«Designing Dimensional Models Process Overview The design process iterates through three phrases: 1) Start with a few preparation steps, after which ...»
Unit 06 Notes
IST722 Data Warehouse Sy racuse University
Paul Morarescu School of Information Studies
Designing Dimensional Models
The design process iterates through three phrases:
1) Start with a few preparation steps, after which an initial diagram is derived from the bus matrix.
The diagram clarifies the grain of the fact table, as well as the major dimensions, attributes and fact metrics.
2) This sketchy model is iteratively developed into the full- fledged and robust model, table by table, with increasing levels of detail.
3) The final model is reviewed and validated with business and IT representatives to make sure that it satisfies their requirements.
A dimensional model for a single business process can take four weeks to build. The recommended schedule includes two design sessions a day, one in the morning and the other in the afternoon, with 2-3 hours per session, 3-4 days a week. Figure 7-1 on pp 289 shows the process flow for one iteration (the deliverables are listed to the right). The actual design process iterates many times through the diagram.
The next sections present the details of this process.
The preparation phase for dimensional modeling includes the following steps:
• Identify the required team roles and participants. Table 7-1 on pp 290 lists the typical roles.
Most of the work is done by the core team, which usually consists of a data modeler, a business analyst and a member of the ETL team.
• Review the business requirements document. Start the dimensional modeling from them rather than from the source data. The dimensional model must support the requirements.
• Review the source data. You can use simple SQL queries, data profiling tools, or profiling capabilities of ETL tools to enhance your understanding of the source data.
• Set up the modeling environment. Your initial sketch of the model should be stored in a spreadsheet like the one in Figure 7-2 on pp 294. This model is easy to improve iteratively.
Switch to actual modeling tools only in later stages.
• Set the naming conventions. A common naming schema is Entity_Qualifiers_Class. For example, sales_dollar_amount is the field in the sales fact table that represents the amount.
• Obtain facilities and supplies. These include a room with a projector, whiteboards and markers.
At the completion of the preparation phase, we are ready to build the initial high-level model starting from the bus matrix.
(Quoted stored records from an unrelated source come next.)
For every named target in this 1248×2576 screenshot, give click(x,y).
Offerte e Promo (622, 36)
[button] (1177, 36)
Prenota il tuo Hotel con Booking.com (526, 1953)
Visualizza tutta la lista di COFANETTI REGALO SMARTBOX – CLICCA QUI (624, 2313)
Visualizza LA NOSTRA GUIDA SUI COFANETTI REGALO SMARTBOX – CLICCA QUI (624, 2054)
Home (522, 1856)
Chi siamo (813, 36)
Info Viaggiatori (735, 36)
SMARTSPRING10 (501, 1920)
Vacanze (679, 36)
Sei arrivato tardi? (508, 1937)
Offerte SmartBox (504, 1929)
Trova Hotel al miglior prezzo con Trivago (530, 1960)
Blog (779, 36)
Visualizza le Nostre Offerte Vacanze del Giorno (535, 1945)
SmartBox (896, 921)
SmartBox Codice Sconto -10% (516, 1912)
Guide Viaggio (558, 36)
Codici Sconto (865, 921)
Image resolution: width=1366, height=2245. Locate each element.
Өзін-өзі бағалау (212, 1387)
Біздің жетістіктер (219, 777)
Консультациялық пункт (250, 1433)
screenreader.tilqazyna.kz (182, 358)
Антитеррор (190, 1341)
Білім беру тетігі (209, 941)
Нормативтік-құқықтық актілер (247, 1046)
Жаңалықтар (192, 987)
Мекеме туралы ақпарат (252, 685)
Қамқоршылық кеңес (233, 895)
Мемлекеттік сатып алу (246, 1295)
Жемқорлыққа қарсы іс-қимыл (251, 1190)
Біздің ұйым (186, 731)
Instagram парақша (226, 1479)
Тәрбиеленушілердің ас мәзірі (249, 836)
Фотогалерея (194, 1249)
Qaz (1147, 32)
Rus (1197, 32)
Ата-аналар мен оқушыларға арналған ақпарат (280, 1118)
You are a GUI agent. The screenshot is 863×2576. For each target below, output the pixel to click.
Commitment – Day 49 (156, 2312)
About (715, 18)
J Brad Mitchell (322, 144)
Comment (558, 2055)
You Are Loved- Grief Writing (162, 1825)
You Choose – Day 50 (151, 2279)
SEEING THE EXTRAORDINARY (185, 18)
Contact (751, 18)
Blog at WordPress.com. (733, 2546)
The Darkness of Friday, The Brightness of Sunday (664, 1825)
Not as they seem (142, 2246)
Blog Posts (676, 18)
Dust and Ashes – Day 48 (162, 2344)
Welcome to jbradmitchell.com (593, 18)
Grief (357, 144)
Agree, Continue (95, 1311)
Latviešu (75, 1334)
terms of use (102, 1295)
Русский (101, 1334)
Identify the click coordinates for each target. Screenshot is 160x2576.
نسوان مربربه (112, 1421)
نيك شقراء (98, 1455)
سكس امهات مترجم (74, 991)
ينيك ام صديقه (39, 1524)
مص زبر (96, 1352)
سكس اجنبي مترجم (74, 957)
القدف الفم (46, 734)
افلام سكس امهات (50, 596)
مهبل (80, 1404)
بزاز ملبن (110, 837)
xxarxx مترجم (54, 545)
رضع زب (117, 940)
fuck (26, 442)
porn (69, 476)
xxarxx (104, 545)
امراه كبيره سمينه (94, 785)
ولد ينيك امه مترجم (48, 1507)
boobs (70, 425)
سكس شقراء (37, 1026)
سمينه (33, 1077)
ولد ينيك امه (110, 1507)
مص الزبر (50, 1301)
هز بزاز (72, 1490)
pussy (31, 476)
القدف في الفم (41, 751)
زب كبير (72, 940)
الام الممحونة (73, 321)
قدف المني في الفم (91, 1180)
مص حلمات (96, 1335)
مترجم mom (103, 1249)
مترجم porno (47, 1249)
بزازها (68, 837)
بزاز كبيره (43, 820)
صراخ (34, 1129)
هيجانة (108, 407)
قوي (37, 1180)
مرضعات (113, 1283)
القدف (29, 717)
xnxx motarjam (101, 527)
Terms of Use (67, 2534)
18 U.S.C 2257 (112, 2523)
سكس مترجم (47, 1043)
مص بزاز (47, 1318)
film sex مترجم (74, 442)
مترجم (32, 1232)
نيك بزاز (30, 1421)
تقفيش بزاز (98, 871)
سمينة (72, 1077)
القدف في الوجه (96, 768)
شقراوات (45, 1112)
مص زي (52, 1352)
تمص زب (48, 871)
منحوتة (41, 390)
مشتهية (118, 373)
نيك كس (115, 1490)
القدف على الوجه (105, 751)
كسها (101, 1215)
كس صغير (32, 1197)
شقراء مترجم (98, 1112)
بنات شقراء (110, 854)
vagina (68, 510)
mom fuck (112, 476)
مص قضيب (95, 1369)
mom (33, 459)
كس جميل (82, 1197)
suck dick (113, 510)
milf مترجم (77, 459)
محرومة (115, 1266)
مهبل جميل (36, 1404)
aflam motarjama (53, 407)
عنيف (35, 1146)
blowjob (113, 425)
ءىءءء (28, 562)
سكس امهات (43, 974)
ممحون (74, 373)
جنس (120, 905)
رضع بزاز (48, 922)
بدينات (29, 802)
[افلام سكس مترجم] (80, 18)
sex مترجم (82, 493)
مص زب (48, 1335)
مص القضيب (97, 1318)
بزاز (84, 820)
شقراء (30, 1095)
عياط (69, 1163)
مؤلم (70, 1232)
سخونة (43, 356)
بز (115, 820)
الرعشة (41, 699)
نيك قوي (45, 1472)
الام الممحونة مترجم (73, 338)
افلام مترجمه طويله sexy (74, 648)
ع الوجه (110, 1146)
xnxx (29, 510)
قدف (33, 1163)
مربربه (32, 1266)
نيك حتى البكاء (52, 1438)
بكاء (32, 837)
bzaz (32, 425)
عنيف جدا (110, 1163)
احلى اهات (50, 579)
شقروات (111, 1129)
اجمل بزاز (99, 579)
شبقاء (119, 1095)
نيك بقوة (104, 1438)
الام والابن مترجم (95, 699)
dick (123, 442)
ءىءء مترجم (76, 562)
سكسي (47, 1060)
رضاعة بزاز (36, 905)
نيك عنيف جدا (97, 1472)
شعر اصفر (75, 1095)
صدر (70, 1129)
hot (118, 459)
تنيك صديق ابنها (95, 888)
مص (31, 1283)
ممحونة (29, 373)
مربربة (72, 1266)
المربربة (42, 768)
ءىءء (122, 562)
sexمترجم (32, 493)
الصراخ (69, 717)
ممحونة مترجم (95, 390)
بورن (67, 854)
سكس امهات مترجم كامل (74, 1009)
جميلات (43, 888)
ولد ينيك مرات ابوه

IST722 Data Warehouse Sy racuse University Paul Morarescu School of Information Studies Develop the Initial Model In the first pass, we draw the first dimensional model diagram. This is a graphical representation of the fact and dimension tables for the chosen business process. It is a data model at the entity level. The diagram is sometimes called a bubble chart, and is best done using flipcharts. Each business process’ fact table should occupy a separate page. Dimensions should be arranged in a predictable order, with the most important on top. Figure 7-3 on pp 304 presents an example.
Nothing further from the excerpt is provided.